Kantinden çıktıktan sonra karşıma Murat çıktı.

"Selam" dedi ama cevap vermeden yanından geçip gidecektim ki kolumdan tuttu. Hızla kolumu çektim.

"Ne var?" dedim. Zaten sinirliydim bir de bununla mı uğraşacaktım?

"Ardil konuştu mu seninle?" dedi sırıtarak. Muhtemelen söylemeyeceğini düşünüyordu.

"Söyledi" dedim rahat bir tavırla.

"Ne söyledi?" dedi kaşlarını çatarak.

"Sana ne Murat?"

"O yalan söylemiştir sana. Söyleyeceği şey neydi biliyor musun? Seni önceden tanıdığını söyleyecekti" dediğinde şaşırmadığımı görünce o şaşırdı.

"Söyledi mi?" dediğinde başımı salladım.

"Buna rağmen onlarla konuşmaya devam mı ediyorsun? Benim yüzüme bile bakmıyorsun artık" dedi kaşlarını çatarak.
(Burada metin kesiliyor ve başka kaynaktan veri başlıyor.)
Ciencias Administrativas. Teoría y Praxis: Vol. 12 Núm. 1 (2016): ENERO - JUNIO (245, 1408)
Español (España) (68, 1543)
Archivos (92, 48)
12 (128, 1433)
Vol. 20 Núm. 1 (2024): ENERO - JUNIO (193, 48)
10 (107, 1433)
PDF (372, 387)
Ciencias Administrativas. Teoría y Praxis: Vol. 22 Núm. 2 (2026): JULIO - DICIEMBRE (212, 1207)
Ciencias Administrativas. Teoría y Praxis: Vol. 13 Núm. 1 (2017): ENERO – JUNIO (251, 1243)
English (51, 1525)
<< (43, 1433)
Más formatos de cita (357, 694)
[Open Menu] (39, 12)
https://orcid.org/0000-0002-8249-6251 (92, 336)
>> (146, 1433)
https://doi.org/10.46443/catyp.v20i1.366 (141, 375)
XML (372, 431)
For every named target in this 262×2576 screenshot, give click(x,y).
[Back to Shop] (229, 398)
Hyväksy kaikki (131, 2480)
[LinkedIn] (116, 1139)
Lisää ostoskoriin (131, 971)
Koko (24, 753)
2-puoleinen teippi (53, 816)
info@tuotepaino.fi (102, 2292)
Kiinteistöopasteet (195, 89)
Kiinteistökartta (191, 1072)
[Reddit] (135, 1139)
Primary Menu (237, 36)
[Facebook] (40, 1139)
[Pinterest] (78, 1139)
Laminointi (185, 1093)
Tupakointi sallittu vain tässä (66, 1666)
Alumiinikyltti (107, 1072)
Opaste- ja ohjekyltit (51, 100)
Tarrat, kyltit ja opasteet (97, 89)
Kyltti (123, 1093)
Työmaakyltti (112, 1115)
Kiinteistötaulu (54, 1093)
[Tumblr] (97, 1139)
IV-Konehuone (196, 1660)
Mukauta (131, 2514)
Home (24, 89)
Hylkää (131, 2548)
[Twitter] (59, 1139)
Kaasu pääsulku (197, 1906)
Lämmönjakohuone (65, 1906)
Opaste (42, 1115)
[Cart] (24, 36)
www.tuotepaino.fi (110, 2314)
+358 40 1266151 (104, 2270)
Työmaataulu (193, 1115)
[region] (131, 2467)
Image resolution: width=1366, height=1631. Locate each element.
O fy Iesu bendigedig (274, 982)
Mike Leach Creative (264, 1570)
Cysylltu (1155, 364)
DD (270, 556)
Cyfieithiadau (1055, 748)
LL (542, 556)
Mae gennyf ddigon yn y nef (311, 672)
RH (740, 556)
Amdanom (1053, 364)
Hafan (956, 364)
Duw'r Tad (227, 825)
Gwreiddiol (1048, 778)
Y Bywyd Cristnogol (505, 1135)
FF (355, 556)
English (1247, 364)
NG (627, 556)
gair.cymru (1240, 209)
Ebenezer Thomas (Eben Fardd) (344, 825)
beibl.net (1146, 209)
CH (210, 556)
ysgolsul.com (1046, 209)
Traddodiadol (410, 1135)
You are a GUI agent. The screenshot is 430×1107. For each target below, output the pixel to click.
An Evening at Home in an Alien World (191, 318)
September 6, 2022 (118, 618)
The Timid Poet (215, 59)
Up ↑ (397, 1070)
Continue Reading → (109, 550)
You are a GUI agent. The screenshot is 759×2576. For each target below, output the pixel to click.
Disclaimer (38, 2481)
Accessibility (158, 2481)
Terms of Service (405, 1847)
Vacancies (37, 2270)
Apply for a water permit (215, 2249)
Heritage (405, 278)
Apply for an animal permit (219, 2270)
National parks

"Sen kendini onlarla bir mi tutuyorsun?"

"Ne farkımız var? İkimiz de yalan söyledik"

"Farkınız şu, sen bana yalanını açıklarken bile üzerine yalan kattın. Seninle sevgili olduğumuzu, seni sevdiğimi söyledin" dedim kaşlarımı çatarak.

"O bana geldi ve her şeyi anlattı" dedim.

"Tamam, yaptığım hataydı. Ama belki bana bir şans verirsin diye-" derken sözünü kestim.

"Şans falan yok Murat. Şimdi de yok, ileride de yok" dedim net bir şekilde.

"Onu affettin mi hemen?" dedi daha sakin bir şekilde.

"Hayır" dedim çünkü henüz affetmemiştim. Sadece ona karşı koyamıyordum.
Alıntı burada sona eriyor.